╭─ Фрагмент источника

Историк предпочтительно углубляется в первое направление, социолог – во второе, антрополог культуры – в третье, но каждый специалист нуждается в поддержке других. Историк должен освободиться от себя самого, сделать усилие, чтобы открыть для себя другого в его изменении. Но такое открытие предполагает некоторое единство между историком и историческими объектом. Если мир, в котором жили люди минувших времен, не имеет ничего общего с тем миром, в котором живу я, если оба этих мира не представляли собой определенного вида абстракции, как вариации на одну и ту же тему, тогда мир другого станет абсолютно чуждым для меня и потеряет всякое значение. Для того чтобы история целиком была понятной для меня, ныне живущие должны обнаружить родственную близость с умершими. Поиск смысла в данный момент анализа соответствует определению абстрактных элементов – побуждений, категорий, типичных ситуаций, символов или ценностей, – которые, являясь составными элементами человеческого сообщества, выполняют условия, необходимые для понимания поступков наблюдателями и исчезнувших цивилизаций историками.

Множество измерений, открытых для понимания, закрепляют не неудачу понимания, но разнообразие реальности. В некотором роде каждый фрагмент истории неисчерпаем. «Каждый человек несет в себе полный набор человеческого поведения». Может быть, только единственная общность при условии полнейшего понимания проявит сущность всех сообществ. Исчерпывающего анализа одной военной кампании было бы достаточно для гения, чтобы понять правила стратегии, изучения единственного города достаточно, чтобы выяснить для себя постоянные признаки всех структур. Но никогда не будет раскрыта тайна самого близкого и самого знакомого существа.

╰─
╭─ Записанные данные

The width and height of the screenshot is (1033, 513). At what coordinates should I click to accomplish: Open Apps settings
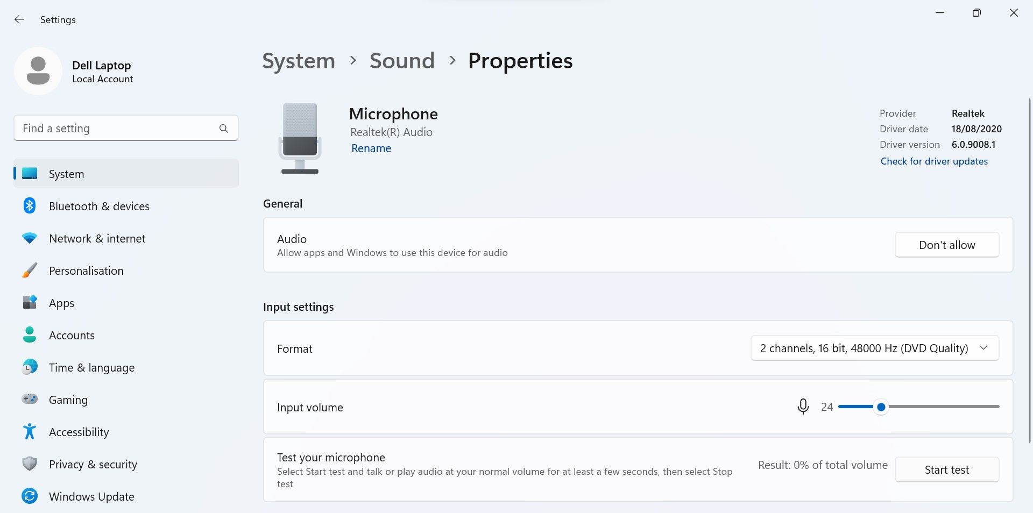61,303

╰─

◆ Задача 1
Что, согласно фрагменту источника, должны обнаружить ныне живущие, чтобы история целиком была понятной?
◆ Задача 2
Допишите следующую часть фрагмента источника о понимании истории.

◆ Правильный ответ 1
Родственную близость с умершими.

◆ Правильный ответ 2
Другое множество появляется внутри каждого из человеческих измерений: установление событий, особая попытка понимания не встречает определенных границ ни в элементарном, ни в глобальном. Исходя из этого, смысл является неоднозначным, неуловимым, другим – по совокупности, которую он представляет.

Решение, принятое Гитлером в конце 1940 года, напасть на Советский Союз объясняется стратегической концепцией – победить Красную армию до того, как Великобритания будет в состоянии высадиться на Западе, политическим намерением – разрушить режим большевиков, привести славян к положению низшей расы и т. д. Такое намерение, в свою очередь, отсылает к интеллектуальному воспитанию Гитлера, к литературе, которую он поверхностно изучал и которая повествует об обстоятельствах конфликтов, происходивших много веков назад между славянами и германцами. Начиная с одного действия, далее продвигаются вглубь европейской истории, не заботясь о долге или обязанности остановиться. На Западе франко-немецкая война 1939 года приведет нас к Верденскому разделу, затем к появлению каролингской империи на развалинах галло-романской империи, а от нее к Римской империи и т. д.

Не больше можно найти и в документах или в непосредственном опыте, лишь исторический атом. Битва была начата тысячами или миллионами бойцов, каждый из которых пережил ее своим образом. Текст договора – физически – это вещь. А поскольку значение – оно множественное, одно значение – для тех, кто договор составлял, и для тех, кто применял, другое, может быть, для противников, которые подписали его с задними противоречивыми мыслями. Совокупность значений не принимается за единое целое, как битва, которую рассматриваю лично я, рассматривает историк или исторический персонаж.

Неопределенное отступление в двух направлениях содержит только исходно неопределенную тему. Человеческий характер событий, исключающий атомы, замкнутые в себе, никогда не навязывает срок расследования, проявляется также в совокупностях, обрисованных в реальности. Историк не собирает пылинки. Элемент и единое целое – это дополняющие понятия. Нет ничего более ошибочного, чем представлять ту тему и эту форму и еще элемент как данное, а единое целое (совокупность) как созданное. Битва при Аустерлице – это единое целое по отношению к действиям гренадера или к атаке кавалерии в центре поля битвы, это – событие по отношению к кампании 1805 года, как последнее – относительно наполеоновских войн.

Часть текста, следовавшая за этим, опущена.